Al Jazeera is to cover 20 years of democracy and the forthcoming South African elections. In-depth TV and online analysis will explore what happened to the dream of a 'rainbow nation' and why this year's 29-party elections are expected to be the most fiercely contested since 1994.
The African National Congress (ANC) won nearly two thirds of the vote in the last elections in 2009 and its overall majority this year is not in question. However, with corruption scandals, police brutality and service delivery protests all on the rise, the ruling party is feeling the heat, more than ever before.
Al Jazeera will have three correspondents - Azad Essa, Haru Mutasa, and Tania Page - travelling across the country, from cities like Cape Town and Johannesburg to townships like Silvertown in the Eastern Cape. From across the political landscape, Al Jazeera English will present a detailed report card on the main issues faced by South Africans, profiling leaders and engaging voters' expectations.
Al Jazeera will report from the final rallies on 3-4 May, the casting of special votes on 5-6 May, the Election Day on 7 May, the counting of votes, and the election announcement expected on 10 May 2014. Pertinent questions
Why is the ANC rallying behind President Jacob Zuma despite an official probe finding that he personally benefited from a R246m ($22.5m) refurbishment of his Nkandla home?

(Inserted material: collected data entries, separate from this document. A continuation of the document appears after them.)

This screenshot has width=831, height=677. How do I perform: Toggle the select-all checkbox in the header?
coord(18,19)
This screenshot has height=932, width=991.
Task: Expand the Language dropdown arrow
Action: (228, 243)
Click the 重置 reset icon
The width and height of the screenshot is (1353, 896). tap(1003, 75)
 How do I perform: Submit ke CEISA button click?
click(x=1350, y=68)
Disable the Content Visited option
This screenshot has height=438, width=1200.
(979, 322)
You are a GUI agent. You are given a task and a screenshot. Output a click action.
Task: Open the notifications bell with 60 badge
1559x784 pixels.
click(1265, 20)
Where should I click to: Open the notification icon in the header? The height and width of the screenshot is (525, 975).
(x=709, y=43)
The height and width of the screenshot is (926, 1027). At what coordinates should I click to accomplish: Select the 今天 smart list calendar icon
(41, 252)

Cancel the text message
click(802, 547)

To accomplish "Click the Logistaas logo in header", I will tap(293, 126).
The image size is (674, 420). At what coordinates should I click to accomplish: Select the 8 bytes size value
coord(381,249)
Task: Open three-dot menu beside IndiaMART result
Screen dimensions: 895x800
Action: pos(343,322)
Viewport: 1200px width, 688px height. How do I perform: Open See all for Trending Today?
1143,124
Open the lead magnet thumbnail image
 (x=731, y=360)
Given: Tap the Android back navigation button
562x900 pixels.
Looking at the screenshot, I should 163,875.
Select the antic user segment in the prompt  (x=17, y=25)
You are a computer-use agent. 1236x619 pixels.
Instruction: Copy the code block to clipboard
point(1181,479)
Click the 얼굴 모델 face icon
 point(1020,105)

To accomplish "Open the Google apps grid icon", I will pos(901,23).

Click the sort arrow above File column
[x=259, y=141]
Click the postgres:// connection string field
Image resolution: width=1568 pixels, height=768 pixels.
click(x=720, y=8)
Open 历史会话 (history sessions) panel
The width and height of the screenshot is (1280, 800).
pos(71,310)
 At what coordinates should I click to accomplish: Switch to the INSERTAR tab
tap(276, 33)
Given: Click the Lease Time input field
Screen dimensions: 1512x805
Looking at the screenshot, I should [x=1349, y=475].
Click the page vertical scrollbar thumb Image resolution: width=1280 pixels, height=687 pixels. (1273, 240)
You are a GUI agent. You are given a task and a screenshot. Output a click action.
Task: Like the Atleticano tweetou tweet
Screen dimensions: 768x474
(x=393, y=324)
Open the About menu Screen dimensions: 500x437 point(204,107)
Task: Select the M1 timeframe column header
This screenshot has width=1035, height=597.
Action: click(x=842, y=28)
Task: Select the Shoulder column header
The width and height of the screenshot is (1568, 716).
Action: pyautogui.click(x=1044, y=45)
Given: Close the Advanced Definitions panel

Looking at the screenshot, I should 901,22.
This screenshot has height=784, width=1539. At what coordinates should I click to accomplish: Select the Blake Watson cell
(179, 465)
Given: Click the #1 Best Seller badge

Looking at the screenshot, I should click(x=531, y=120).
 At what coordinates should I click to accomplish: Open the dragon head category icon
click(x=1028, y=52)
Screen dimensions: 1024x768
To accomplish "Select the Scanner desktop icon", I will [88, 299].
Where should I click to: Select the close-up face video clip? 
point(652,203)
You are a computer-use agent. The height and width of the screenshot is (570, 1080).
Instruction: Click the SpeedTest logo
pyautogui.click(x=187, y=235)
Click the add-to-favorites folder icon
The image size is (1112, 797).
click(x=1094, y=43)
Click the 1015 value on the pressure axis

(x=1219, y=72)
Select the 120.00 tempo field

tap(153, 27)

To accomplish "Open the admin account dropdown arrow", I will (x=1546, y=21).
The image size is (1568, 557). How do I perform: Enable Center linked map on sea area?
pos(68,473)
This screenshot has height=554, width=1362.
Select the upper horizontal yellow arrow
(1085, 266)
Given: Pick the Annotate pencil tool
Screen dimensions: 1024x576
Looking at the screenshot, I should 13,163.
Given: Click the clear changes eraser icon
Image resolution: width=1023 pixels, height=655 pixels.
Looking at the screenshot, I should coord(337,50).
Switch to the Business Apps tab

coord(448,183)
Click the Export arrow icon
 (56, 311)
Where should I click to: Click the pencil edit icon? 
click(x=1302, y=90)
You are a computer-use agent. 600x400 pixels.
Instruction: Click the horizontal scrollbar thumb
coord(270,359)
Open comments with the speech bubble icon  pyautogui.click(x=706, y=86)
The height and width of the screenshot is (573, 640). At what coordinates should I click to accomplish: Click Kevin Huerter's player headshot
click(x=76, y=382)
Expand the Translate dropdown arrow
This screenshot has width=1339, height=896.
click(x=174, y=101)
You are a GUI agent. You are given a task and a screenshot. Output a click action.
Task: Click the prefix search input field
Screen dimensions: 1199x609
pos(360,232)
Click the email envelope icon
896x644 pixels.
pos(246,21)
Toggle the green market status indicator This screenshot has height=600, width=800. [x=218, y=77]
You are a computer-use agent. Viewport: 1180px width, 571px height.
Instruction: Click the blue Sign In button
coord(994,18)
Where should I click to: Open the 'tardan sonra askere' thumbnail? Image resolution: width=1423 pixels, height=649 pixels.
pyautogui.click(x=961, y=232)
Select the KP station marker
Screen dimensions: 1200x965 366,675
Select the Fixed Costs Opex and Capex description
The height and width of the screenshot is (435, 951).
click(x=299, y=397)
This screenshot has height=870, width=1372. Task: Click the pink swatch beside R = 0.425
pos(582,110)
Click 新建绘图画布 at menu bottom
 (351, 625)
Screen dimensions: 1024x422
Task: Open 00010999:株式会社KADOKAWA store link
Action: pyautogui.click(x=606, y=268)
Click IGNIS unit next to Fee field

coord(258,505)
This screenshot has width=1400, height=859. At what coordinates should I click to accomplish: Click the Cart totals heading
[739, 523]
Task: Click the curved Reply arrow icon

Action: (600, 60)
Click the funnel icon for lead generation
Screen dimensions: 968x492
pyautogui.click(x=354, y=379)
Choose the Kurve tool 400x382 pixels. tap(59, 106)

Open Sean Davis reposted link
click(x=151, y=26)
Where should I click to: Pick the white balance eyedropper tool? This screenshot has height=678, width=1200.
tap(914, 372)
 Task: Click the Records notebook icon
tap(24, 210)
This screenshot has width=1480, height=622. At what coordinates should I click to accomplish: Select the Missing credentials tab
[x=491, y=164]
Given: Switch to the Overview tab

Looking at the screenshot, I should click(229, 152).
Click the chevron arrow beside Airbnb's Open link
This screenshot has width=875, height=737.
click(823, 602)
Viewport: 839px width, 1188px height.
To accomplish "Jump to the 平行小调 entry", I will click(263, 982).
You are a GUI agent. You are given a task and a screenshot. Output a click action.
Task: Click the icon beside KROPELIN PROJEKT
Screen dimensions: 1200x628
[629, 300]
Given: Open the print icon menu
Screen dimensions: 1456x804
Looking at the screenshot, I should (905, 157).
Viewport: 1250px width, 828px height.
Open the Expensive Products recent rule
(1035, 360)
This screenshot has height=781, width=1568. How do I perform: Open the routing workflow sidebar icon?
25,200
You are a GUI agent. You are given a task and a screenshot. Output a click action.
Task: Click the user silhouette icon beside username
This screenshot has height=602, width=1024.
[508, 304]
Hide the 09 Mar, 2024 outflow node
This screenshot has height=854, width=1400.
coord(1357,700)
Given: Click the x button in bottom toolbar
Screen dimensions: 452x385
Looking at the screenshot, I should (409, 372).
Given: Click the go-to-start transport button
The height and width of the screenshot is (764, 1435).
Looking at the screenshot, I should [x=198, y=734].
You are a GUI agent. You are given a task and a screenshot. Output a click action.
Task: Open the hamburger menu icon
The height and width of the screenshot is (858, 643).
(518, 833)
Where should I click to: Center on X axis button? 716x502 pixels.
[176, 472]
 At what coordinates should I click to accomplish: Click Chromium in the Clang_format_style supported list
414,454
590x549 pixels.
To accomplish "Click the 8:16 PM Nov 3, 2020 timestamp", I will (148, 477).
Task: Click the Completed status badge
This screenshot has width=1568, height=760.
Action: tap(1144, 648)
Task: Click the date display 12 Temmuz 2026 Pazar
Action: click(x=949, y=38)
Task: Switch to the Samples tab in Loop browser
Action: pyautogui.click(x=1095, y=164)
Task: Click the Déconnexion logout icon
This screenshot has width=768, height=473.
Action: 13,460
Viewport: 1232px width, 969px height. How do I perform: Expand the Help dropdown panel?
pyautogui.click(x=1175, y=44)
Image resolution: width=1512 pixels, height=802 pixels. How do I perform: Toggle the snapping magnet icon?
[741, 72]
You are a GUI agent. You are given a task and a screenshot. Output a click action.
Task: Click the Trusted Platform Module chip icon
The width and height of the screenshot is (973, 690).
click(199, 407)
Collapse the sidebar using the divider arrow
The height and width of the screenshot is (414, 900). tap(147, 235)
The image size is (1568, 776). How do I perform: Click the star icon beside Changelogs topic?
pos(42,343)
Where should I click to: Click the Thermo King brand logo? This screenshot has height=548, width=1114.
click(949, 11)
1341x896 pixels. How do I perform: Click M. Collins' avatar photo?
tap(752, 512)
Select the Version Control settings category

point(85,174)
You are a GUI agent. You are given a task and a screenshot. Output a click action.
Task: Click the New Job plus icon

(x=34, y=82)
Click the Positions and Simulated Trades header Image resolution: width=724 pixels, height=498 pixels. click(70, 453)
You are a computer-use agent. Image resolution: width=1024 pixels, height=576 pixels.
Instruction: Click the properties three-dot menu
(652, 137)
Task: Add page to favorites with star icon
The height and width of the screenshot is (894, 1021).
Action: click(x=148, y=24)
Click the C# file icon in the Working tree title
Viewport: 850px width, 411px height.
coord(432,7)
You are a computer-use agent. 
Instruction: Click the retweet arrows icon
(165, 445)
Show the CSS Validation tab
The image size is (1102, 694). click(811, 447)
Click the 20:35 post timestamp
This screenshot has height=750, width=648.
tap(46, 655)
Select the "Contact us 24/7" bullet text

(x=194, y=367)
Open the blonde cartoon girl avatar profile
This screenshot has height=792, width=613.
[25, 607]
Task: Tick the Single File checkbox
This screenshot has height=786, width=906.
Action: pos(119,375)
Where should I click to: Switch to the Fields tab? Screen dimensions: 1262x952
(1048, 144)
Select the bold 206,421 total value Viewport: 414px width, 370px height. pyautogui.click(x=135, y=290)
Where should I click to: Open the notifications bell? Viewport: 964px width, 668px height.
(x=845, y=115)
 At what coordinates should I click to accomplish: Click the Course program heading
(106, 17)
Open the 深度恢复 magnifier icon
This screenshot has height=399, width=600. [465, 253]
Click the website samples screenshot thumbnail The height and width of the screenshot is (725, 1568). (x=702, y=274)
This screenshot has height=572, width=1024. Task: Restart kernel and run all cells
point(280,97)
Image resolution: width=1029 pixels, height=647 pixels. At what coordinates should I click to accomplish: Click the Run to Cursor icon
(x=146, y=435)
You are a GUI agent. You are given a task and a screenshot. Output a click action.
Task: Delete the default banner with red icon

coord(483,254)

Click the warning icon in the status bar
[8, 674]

Why have opposition parties like The Democratic Alliance in South Africa historically failed to win more than a third of the vote?
How is Julius Malema's new Economic Freedom Fighters party tapping into discontent with the ANC, especially when it comes to inequality?
How are the political parties using social media to target the 'Born Free' generation who will be voting for the first time this year?
Is the emergence of white car-guards in Durban, who live in homeless shelters and rely on gratuities from motorists, a sign that race is becoming less of a factor in South Africa?
Why are government initiatives to create jobs failing to redress the economic imbalances caused by Apartheid?
Speaking about Al Jazeera's South African election coverage, Al Anstey, MD, Al Jazeera English, said, "The election in South Africa is very important to us and our viewers right around the globe. Our coverage will cover all angles of the story, from our teams across the country. We will be hearing from people from across South Africa as they decide on which way to vote, and react to the outcome of this important election. Our comprehensive coverage will be available on all platforms and we will be engaging with our viewers throughout the election."